Wien, 21. – 23.02.2018

Quelle

23. Tagung der Fachgruppe Physiologie und Biochemie der Deutschen Veterinärmedizinischen Gesellschaft : PROGRAMM & ABSTRACTS — Veterinärmedizinische Universität Wien (Hrsg.)

Wien, 2018 — S. 35

ISBN: 978-3-86345-307-7

Sprache

Englisch

Verweise

URL (Volltext): https://www.vetmeduni.ac.at/fileadmin/v/DVG-Tagung-2018/160218_Abstract_Program_Guide_sortiert_final.pdf

Kontakt

Institut für Veterinär-Physiologie

Oertzenweg 19 b
14163 Berlin
+49 30 838 62600
physiologie@vetmed.fu-berlin.de

Abstract / Zusammenfassung

Introduction: The Olmsted syndrome is a rare hereditary skin disease observed in patients with a gain of function mutation of the hTRPV3 channel, leading to severe hyperkeratosis. However, the details of the pathogenesis of this disease and others linked to mutations of hTRPV3 remain obscure. In particular, it is unclear if hTRPV3 plays a role in conducting NH4 + as a major product of protein metabolism.

Methods: Xenopus oocytes were injected either with a linearized strep-tagged hTRPV3-cRNA transcript or with RNase-free water as control. The expression was verified using western blotting. In Xenopus oocytes, membrane potential and pHi was measured using double-barreled pH-sensitive microelectrodes. Additionally, membrane patches were investigated to determine the single channel conductance for NH4+.

Results: In NaCl solution, the pHi of hTRPV3 overexpressing oocytes (7.57 ± 0.03) was similar (p = 0.16) to controls (7.62 ± 0.03). All oocytes showed a significant depolarization (p ≤ 0.001) and acidification (p ≤ 0.001) when treated with NH4Cl solution for ten minutes,
after which oocytes expressing hTRPV3 had a significantly (p = 0.013) lower pHi (6.00 ± 0.11, n/N = 16/3) than controls (6.36 ± 0.09, n/N = 17/3). Furthermore, the hTRPV3 oocytes had a significantly (p = 0.010) higher relative permeability of Na+ versus NMDG+ (1.94 ± 0.17) than the controls (1.39 ± 0.12). Single channel conductances of patches from oocytes were significantly higher after expression of hTRPV3 (p = 0.036 for Na+ and p = 0.016 for NH4 +). In 13 hTRPV3 patches, large conductances of 91 ± 8 pS for Na+ and 190 ± 15 pS for NH4 + were observed. Eleven patches showed conductances lower than 100 pS (25 ± 4 pS for Na+ and 38 ± 6 pS for NH4 +)
indicating endogenous channel activity. Five of these patches also showed large channel events. Eleven patches showed no single channel activity. Conversely, 12 out of 21 control patches showed endogenous channels; no patch had a conductance over 95 pS.

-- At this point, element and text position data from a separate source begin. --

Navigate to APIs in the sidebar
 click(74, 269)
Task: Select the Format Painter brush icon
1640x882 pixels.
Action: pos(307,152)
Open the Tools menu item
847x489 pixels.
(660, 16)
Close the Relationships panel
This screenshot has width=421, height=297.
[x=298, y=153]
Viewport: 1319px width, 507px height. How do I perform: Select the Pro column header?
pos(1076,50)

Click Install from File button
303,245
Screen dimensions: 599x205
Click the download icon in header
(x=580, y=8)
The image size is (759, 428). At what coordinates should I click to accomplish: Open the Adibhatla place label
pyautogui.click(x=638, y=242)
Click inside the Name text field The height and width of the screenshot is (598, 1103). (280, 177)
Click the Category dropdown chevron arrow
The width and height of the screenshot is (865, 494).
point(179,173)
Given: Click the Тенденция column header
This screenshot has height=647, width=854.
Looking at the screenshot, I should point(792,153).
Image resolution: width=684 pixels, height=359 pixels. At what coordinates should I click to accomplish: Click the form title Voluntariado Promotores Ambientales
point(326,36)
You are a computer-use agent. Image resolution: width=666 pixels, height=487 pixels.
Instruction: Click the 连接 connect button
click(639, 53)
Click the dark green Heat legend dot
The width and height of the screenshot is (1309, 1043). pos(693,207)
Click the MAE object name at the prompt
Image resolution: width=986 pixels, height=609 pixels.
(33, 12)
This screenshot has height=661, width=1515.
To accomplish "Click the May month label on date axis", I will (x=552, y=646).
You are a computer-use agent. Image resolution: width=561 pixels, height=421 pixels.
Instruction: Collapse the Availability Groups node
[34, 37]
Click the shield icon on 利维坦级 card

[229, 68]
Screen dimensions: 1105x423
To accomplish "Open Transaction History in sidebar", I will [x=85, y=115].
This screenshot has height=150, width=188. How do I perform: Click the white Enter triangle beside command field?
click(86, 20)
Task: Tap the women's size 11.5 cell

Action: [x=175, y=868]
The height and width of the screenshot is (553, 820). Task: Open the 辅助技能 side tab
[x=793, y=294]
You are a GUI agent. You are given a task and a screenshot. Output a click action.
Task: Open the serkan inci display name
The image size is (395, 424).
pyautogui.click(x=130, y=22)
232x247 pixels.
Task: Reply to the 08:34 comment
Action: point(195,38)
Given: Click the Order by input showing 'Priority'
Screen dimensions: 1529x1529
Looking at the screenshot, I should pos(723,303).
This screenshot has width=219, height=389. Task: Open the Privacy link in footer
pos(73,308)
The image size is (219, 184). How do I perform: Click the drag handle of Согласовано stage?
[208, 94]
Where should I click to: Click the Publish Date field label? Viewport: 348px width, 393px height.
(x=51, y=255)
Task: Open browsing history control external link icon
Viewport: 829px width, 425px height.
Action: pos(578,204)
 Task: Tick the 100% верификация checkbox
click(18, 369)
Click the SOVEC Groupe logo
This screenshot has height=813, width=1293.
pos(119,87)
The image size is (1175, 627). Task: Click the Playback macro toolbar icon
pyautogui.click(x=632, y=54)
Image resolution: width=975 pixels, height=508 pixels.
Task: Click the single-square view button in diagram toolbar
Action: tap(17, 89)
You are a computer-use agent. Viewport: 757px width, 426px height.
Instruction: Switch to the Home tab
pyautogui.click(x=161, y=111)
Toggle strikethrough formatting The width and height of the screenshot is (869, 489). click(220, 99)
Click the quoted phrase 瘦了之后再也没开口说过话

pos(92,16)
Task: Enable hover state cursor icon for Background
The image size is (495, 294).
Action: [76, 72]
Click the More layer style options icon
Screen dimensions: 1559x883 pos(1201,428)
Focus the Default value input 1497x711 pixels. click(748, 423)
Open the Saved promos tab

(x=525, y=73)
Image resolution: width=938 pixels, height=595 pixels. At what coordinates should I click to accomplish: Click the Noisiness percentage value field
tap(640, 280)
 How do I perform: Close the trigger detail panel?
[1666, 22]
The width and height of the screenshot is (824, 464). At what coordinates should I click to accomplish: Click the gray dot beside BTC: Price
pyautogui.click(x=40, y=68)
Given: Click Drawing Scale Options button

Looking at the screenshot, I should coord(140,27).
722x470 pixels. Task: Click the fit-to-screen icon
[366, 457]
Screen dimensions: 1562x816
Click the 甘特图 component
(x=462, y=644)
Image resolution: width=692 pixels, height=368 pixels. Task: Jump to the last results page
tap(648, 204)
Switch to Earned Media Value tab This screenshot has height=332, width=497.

Conclusion: Channel-mediated uptake of NH4 + has be considered as a major pathway for the exchange of ammonia in cellular systems, with the conductance of hTRPV3 for NH4 + of 190 ± 15 pS. Given that TRPV3 is highly expressed by the keratinocytes of the human skin, implications may follow for the pathophysiology of certain skin diseases.